The national body published the business plan in papers for its board meeting on Wednesday. But it removed the document on Monday and issued a statement which said the plans were “out of date” and had been published “in error”.
The business plan, seen by HSJ, set out target dates for flagship digital programmes, including patient data access for commissioners, projects for patients to opt out of their records being shared, free patient wi-fi access, digital referrals, NHS mail, and other paperless and interoperability targets.
The document said that both a new consent model to allow patients to decide how their records are used and a programme to “facilitate commissioner access to data by implementing a robust and responsive de-identification service” would be established by March 2017.
It said that by March it would also “implement the delivery plan to meet the secretary of state’s priorities regarding safe, legal and effective data sharing, including the national strategic consent model”.
Other targets include:
- September 2016 – patients should be able to view local areas’ digital roadmaps
- December 2016 – complete patient-level information costing systems pilot
- March 2017 – accredited apps library for patients to be available
- December 2017 – citizens able to record their preferences using the opt-out app
- September 2018 – all GP to outpatient referrals to be made through NHS e-Referral
- March 2019 – patient access to patient wi-fi across NHS estate
- March 2019 – target for 10 per cent of citizens to be uploading wearable and tele-health information into their care record.
It follows national data guardian Dame Fiona Caldicott setting out recommendations for a new consent and opt out model for patients, and on the level of access commissioners should be allowed to patient data, in her report in July.
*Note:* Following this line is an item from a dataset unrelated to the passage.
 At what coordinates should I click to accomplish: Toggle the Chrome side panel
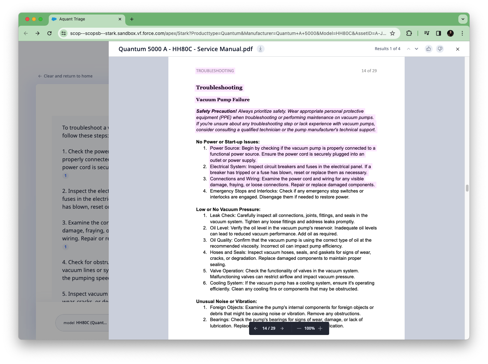coord(438,33)
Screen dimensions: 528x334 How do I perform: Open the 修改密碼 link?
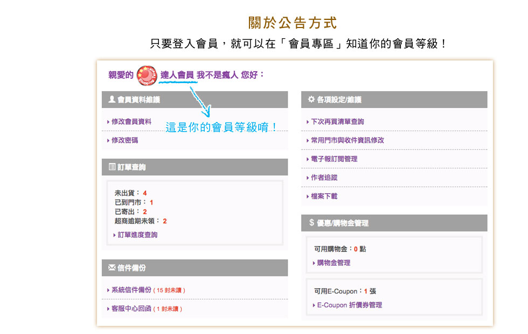124,140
The report said identifiable patient data should flow to NHS Digital, which would be a “safe haven” and should then “de-identify or anonymise and share it” with other parties both inside and outside the NHS.
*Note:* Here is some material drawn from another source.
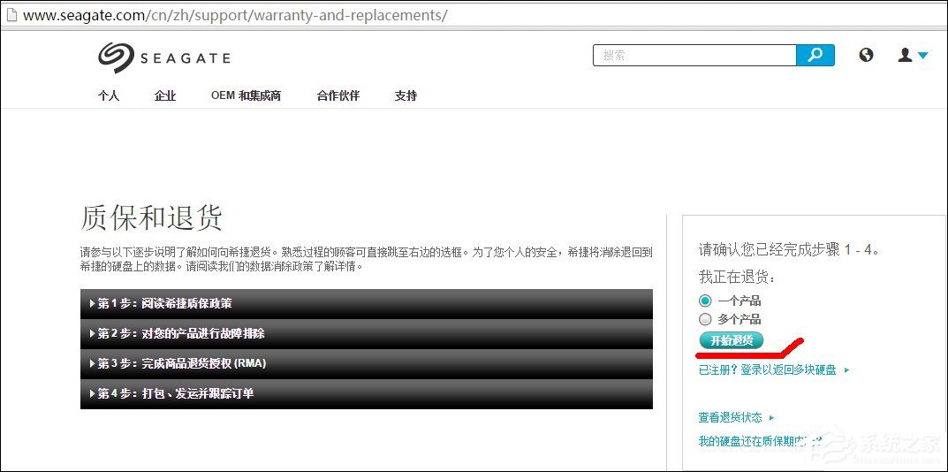The width and height of the screenshot is (948, 472).
Task: Open the OEM 和集成商 menu
Action: [x=246, y=95]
It added: “The review considered whether people choosing to opt out should have their data withheld from this de-identification process. However, NHS and social care organisations are more likely to use de-identified and anonymised data if they can be confident that it is of high quality and provides the complete dataset.
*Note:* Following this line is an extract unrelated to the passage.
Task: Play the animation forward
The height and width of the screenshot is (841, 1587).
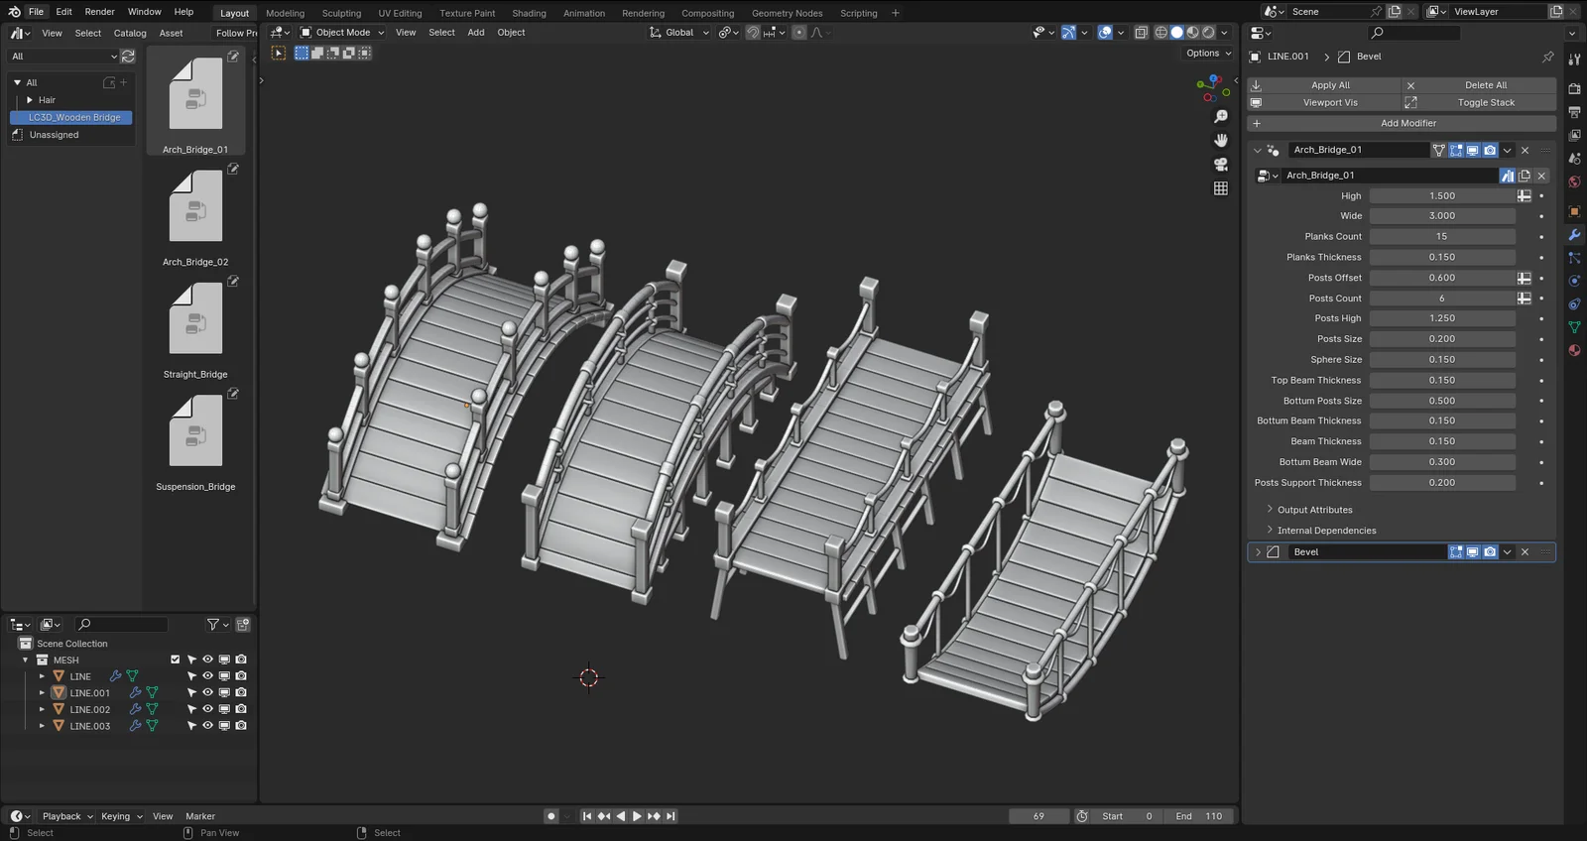Action: click(637, 816)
“For that reason the review recommends that, in due course, the opt-out should not apply to all flows of information into [NHS Digital]. This requires careful consideration with the primary care community.”
A public consultation on the report ends on 7 September.
Sharing of patient data has been a huge problem for the NHS for several years, and most recently the subject of the Care.data debacle. Ministers announced on the day Dame Fiona’s review was published that the Care.data programme, which became mired in controversy over how patient identifiable data would be collected and used, was being closed.
HSJ revealed last month NHS Digital was developing a new data service capable of recreating key elements of the controversial Care.data and aiming to deliver secondary uses data services.
A statement issued by NHS Digital said: “The paper in question is based on out of date information and we apologise that it was included in the board papers in error. We have now removed this item from the board papers.
“NHS Digital is currently awaiting the publication of the National Data Guardian’s full recommendations, following a period of public consultation. The review will provide the basis of all of our work around patient opt-outs, consent and data collection and dissemination.”